Неслучайно духовный опыт подъема на небесах описывается как прохождение плотной зоны громких голосов, как вой, рев труб, как ангельское пение. Ночь же и земля молчат. Их послание заключается только в том, что мы понимаем: «наше время истекло» («у нас больше на балансе не осталось денег»). Поэтому молчание ночи вошло в индоевропейский язык в качестве субститута понятия «ничто». Мы говорим — ночь, подразумеваем — ничто, немцы говорят die Nacht — подразумевают das Nichts. Французы говорят — le neant — подразумевают la nuit. Мы не называем ночь ее именем.

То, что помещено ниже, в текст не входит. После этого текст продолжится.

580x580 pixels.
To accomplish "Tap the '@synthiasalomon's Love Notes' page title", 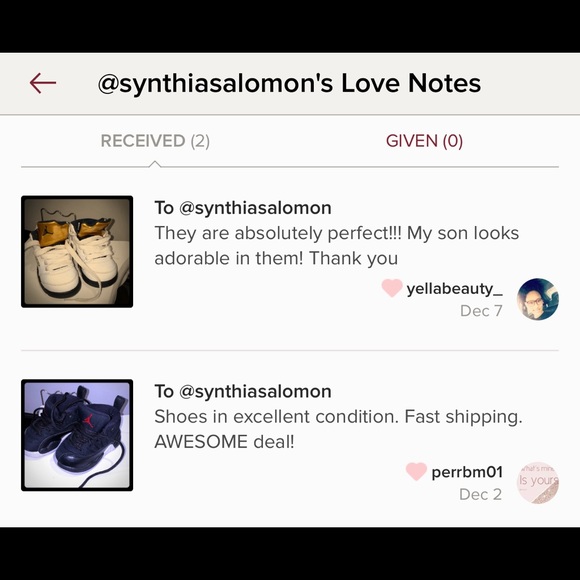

Кстати, многие нынешние слова являются субститутами слов табуированных. Например, слово «рыба» по-славянски никогда не звучало как «рыба». «Рыба» — это просто существо, «роющееся» мордой в иле. Настоящее название рыбы в старославянском языке — нетабуированное — «зва». Но его не использовали, потому что боялись пробудить ту гигантскую мистерию, которая связана с этим речным или морским животным. Поэтому из уважения к рыбам, к «зве», из ужаса перед ними и, наверное, любовью к ним, их уважительно, деликатно и соблюдая дистанцию называли иносказательно -- «рыбами», то есть «роющимися».